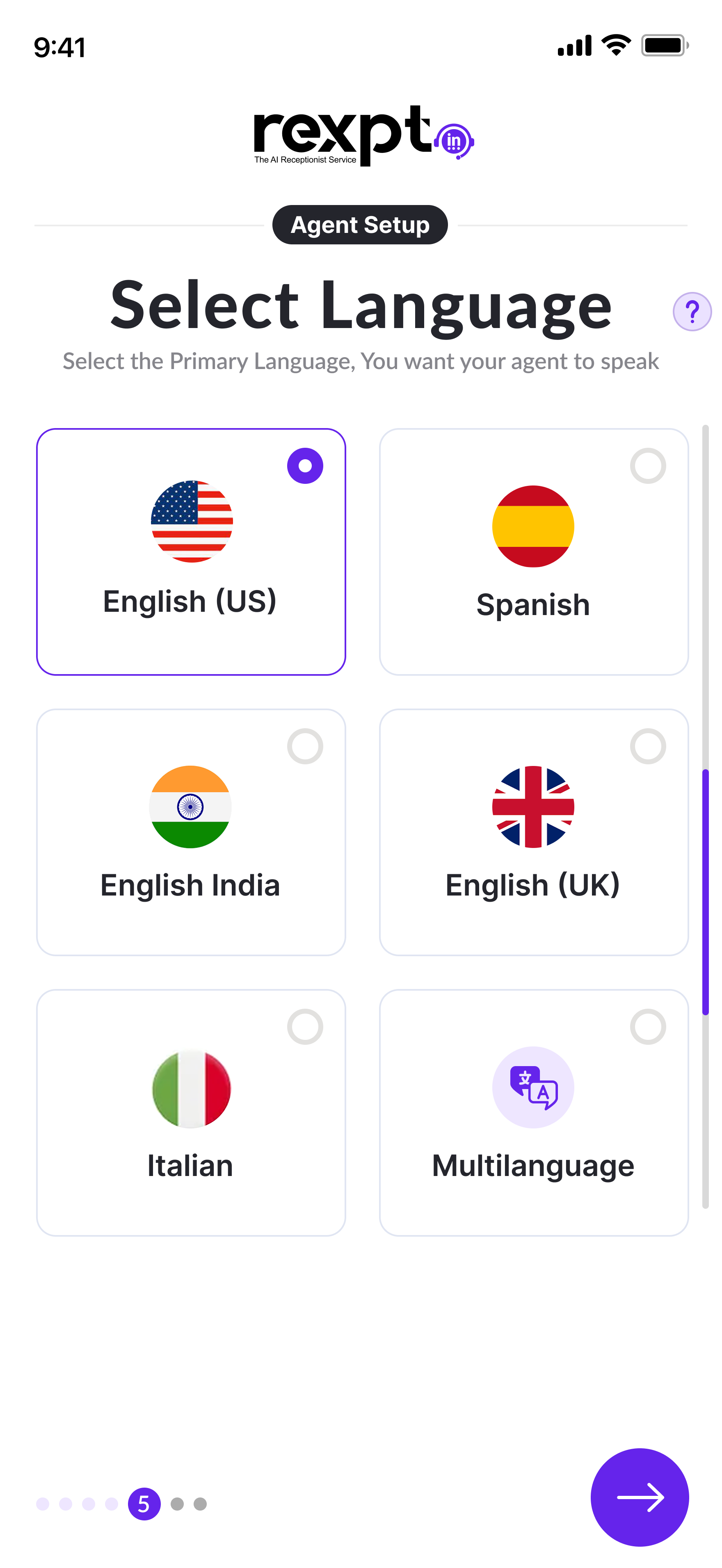Click the rexpt logo
This screenshot has height=1568, width=722.
tap(363, 135)
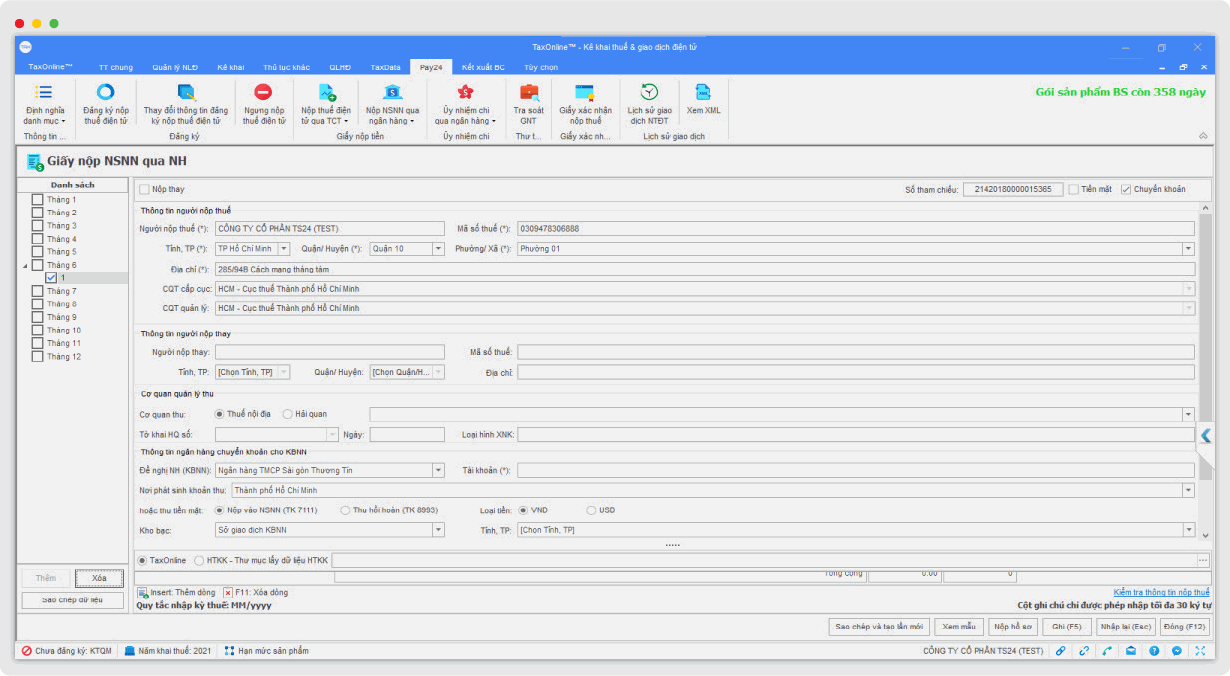This screenshot has width=1230, height=676.
Task: Click the Tài khoản input field
Action: tap(855, 471)
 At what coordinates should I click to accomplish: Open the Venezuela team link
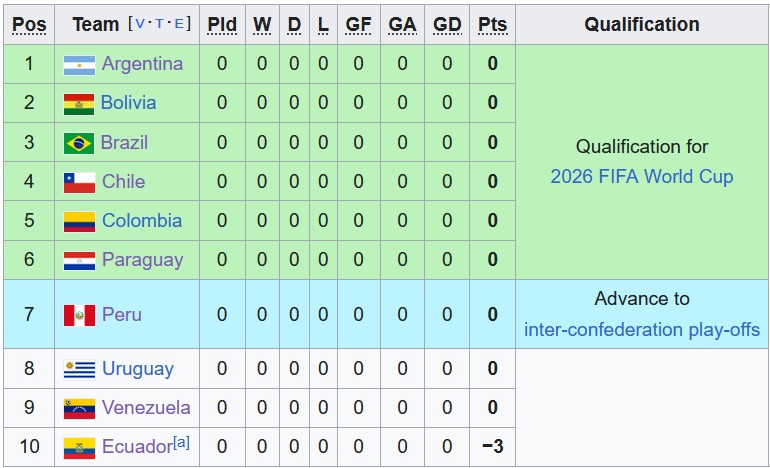pyautogui.click(x=146, y=408)
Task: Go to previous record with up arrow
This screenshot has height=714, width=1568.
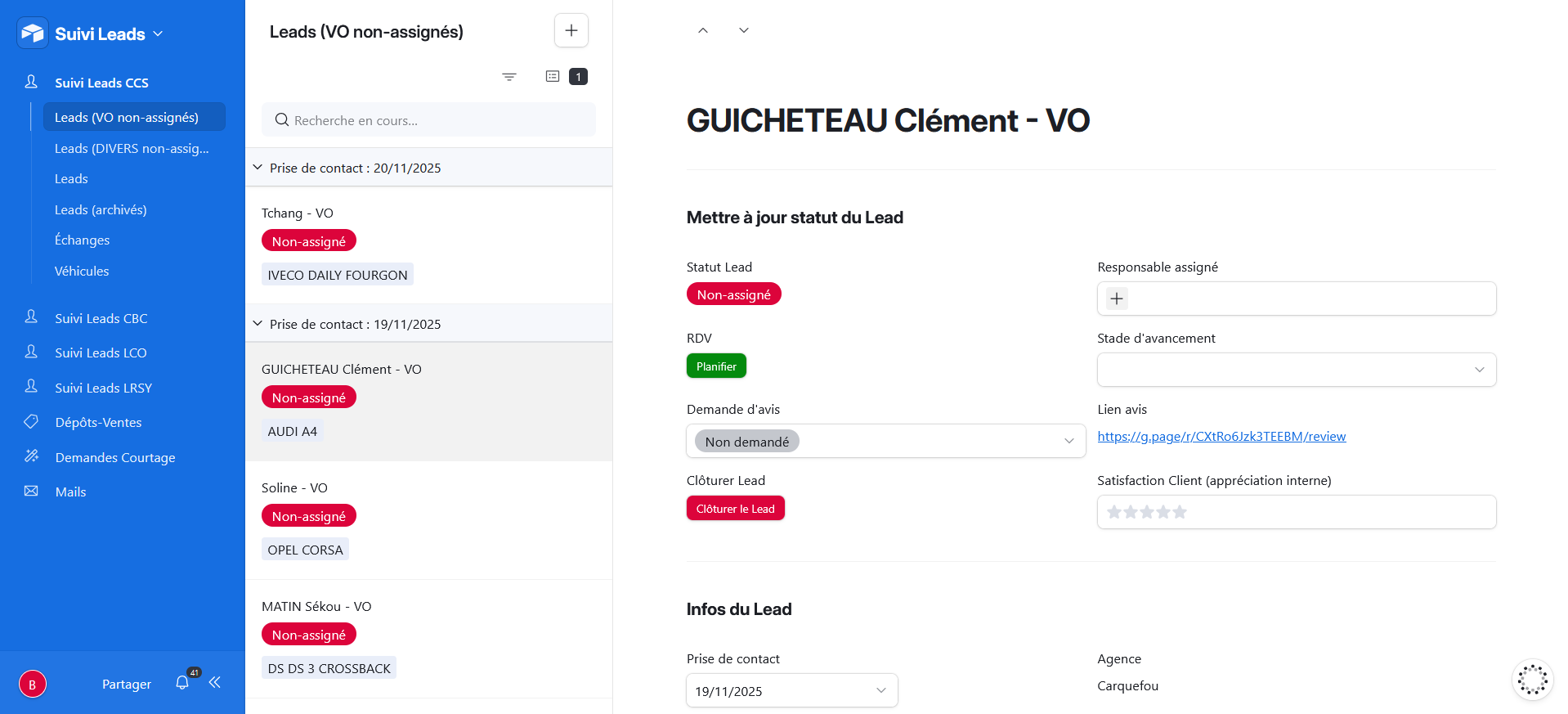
######
DESCRIPTION OF THE TASK >>
Please reproduce verbatim the lines from the line with "At what coordinates" through the final line of the listing, inclusive of both ends. Omit all pictures.

EXERCISE ANSWER >>
 At what coordinates should I click to accomplish: Open the Venezuela team link
pyautogui.click(x=146, y=408)
Task: Go to previous record with up arrow
This screenshot has height=714, width=1568.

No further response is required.